Laurel Cummings will host the Hack Chat on Wednesday, January 22, 2020 at noon PST.
Time zones got you down? Here's a handy time converter!
For most of us, building whatever it is that needs building is something that occurs in relative comfort and abundance. Sure, there are cold workshops and understocked parts bins to deal with, but by and large, we're all working in more or less controlled environments where we can easily get to the tools and materials we need to complete the job.
But not all engineering is done under such controlled conditions. Field operations often occur miles from civilization, and if whatever you need is not in the back of the truck, it might as well not exist. At times like this the pressure is on to adapt, improvise, and overcome to get the job done, especially if people's lives and well-being are at stake.
All of this is familiar territory for Laurel Cummings, an electrical engineer and an associate at Building Momentum, a technology development and training concern based in Virginia. Her job is to get out in the field and work with the company's mainly military and corporate clients and help them deal with the challenges of austere environments, including disaster response efforts.
From a North Carolina beach ravaged by Hurricane Florence to the deserts of Kuwait, Laurel has had to think her way out of more than a few sticky situations. Join us as we discuss what it takes to develop and deploy field-expedient solutions under less-than-ideal situations, learn how to know when good enough is good enough, and maybe even hear a few war stories too.
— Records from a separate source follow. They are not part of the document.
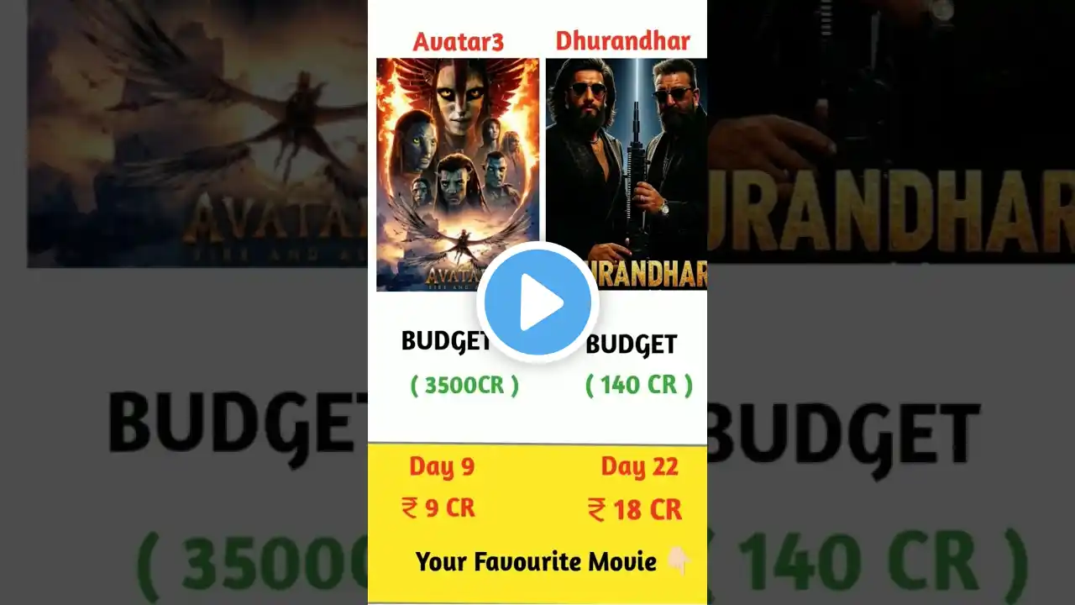Click the Your Favourite Movie caption
The height and width of the screenshot is (605, 1075).
(x=536, y=561)
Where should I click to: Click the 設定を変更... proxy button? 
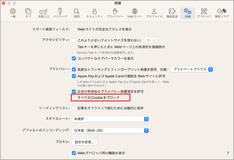click(85, 142)
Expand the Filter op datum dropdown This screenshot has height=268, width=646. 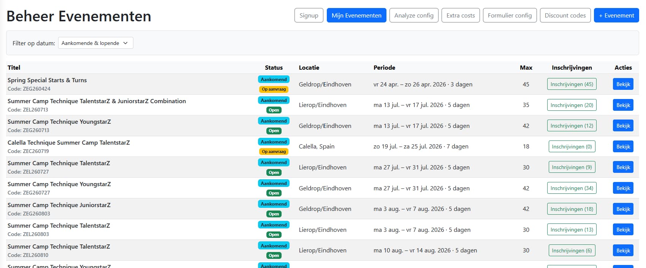coord(95,43)
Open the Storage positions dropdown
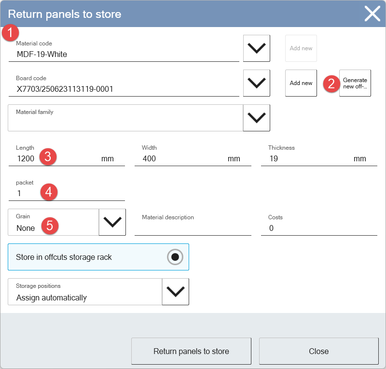Image resolution: width=386 pixels, height=369 pixels. click(x=175, y=292)
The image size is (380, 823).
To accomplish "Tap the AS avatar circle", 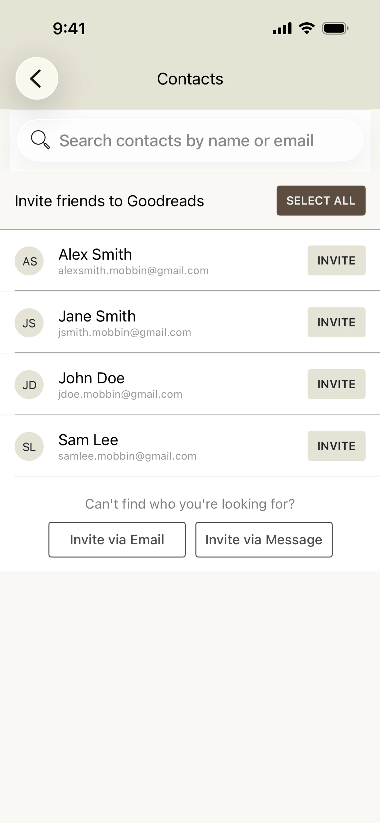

I like the idea of an online maker task force suggesting ideas for fast and simple solutions in the field - internet connection assumed :p And the question between doing something fast (and even dirty) or work it out in lots of detail surely has the potential to open a whole area of conflict between makers :-) In some software development fields this is almost an everyday decision to find (with fast solutions evolving to long term solutions driving successive programmers insane if they were not well commented). Thanks for the insight.